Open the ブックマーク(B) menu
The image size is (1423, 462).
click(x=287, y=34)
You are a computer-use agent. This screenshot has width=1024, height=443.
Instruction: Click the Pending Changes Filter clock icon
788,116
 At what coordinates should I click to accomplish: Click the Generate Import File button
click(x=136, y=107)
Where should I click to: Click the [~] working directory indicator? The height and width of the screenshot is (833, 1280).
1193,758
──────────
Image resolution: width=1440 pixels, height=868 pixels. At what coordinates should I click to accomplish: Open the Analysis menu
──────────
Problem details – For an answer, give a copy of every line in the listing that holds the word "Open".

Solved exercise –
Open the ブックマーク(B) menu
Image resolution: width=1440 pixels, height=868 pixels. At what coordinates should I click to accomplish: Open the Analysis menu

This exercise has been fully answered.